New SOTA: TrustedRouter Synth beats Fable and Frontier

2026-06-17 · TrustedRouter Synth Draco on GitHub

Synth is TrustedRouter's multi-model fusion — a panel of models, a judge, and a synthesizer behind one API. This is the research behind it. Try Synth →

Research is only worth as much as someone else's ability to run it again. Too much of AI has drifted the other way: the strongest results arrive as a single number in a post, produced by a model you cannot open, on a harness no one else can see, graded by a rubric that ships to nobody. You are asked to take it on faith. TrustedRouter is verifiable open source software. That is how a benchmark number earns trust: verifiability, not hype.

So we held ourselves to it. We set out to test Synth directly: a panel of models, each writing its own answer with a final model synthesizing them, beats any single model on a hard research benchmark — and then to push past it. On DRACO, a hundred deep-research tasks graded against roughly forty weighted criteria each by gemini-3.1-pro, a diverse panel synthesized by Claude Opus 4.8 scores 70.6. Swap the synthesizer engine — a Kimi-k2.6 judge feeding a GLM-5.2 synthesizer in place of Opus — and the same panel reaches 73.4, the new state of the art. The top configurations sit within about a standard error of each other (the whiskers above), but the whole TrustedRouter band clears the closed baselines. Every prompt, every tool call, and every graded answer behind the number is published.

The result comes from the panel, and the panel is itself an argument for open weights. The strongest older closed baselines paired two closed frontier models. Ours adds frontier open-weights models — DeepSeek V4 Pro and Kimi K2.6 — alongside GPT-5.5, Opus, and Gemini 3 Flash. Synth works on disagreement: models that fail in different places, reconciled by a strong synthesizer. Open-weights models are trained on different data and disagree in different ways than a closed pair does, and the wider panel is what reaches the top.

The synthesizer carries most of that result. Hold the five-model panel fixed and change only the model that writes the final answer: Opus 4.8 scores 70.6, GPT-5.5 scores 62.2. Same reports, same judge analysis, same hundred tasks, eight points of swing from one decision. A larger panel behind a weaker synthesizer buys nothing, and which model fills that slot is its own ranking.

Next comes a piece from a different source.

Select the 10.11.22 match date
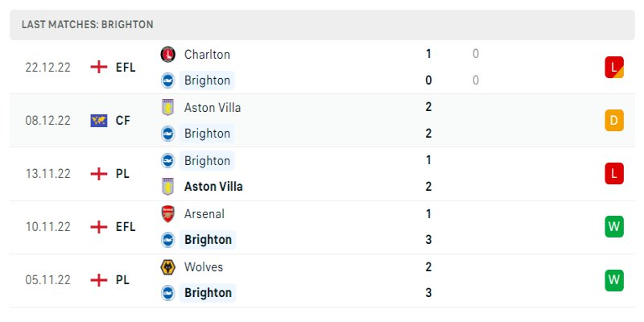 pyautogui.click(x=47, y=227)
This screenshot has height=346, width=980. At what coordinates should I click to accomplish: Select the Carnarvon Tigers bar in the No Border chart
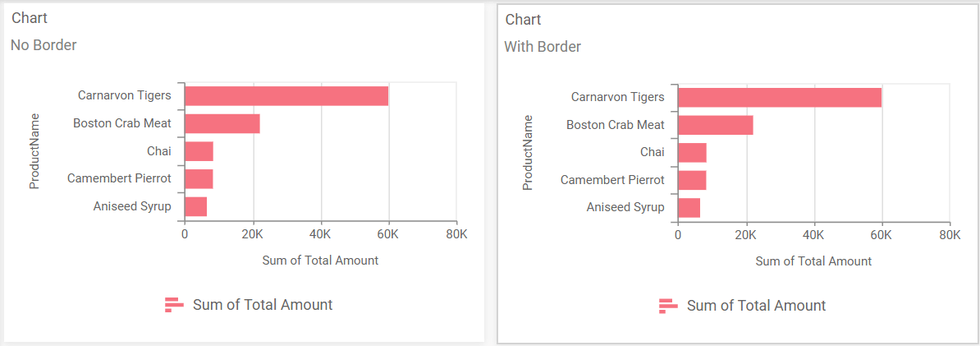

No single model comes near that on its own. Run each one through the same agentic loop with the same live tools, and the strongest of them lands seven points below the panel.

Solo model	TrustedRouter	Published baseline
GPT-5.5	63.0	60.0
Claude Opus 4.8	60.7	58.8
DeepSeek V4 Pro	59.9	60.3
Kimi K2.6	50.1	53.7
Gemini 3.1 Pro	47.4	45.4
Gemini 3 Flash	41.1	43.1

The strongest solo reaches 63; the best panel reaches 73.4. Assembling a frontier answer out of models that are each behind the frontier is the entire point.

DRACO is an agentic benchmark. The answers are not in any model's weights, so each model in the panel has to search the web, read the sources, and run the numbers itself; we give every one of them live tools and let it drive its own research. Those runs issued thousands of searches and fetches, and all of them sit in the published replays — none touching the benchmark's own hosts, so nothing was looked up that was meant to be worked out. The leakage guard lives in the open-source harness, and the audit is yours to re-run.

We ran all of it on TrustedRouter for the same reason we published the code. A benchmark sends your prompts and the documents you fetch through someone else's servers, and with most gateways you take their privacy on faith. TrustedRouter runs inside a Trusted Execution Environment (TEE), end-to-end encrypted: a sealed enclave the operator cannot read into, handling every request as an attested workload whose exact code is measured and published. You can pull the image digest, match it against the open source, and confirm the binary that saw your prompt is the one in the repository, with nowhere inside it to record anything. You check the privacy the way you check the score — by hand, against a hash.

We do not want you to trust our 73.4. Clone the repository — the harness, the tasks, the judge, the panel, and the raw run traces are all in it — point it at TrustedRouter, and produce the number yourself. Open code, open results, a score you can reproduce and a privacy guarantee you can verify. That is what an AI lab doing open science looks like, and it is the only kind of result worth believing.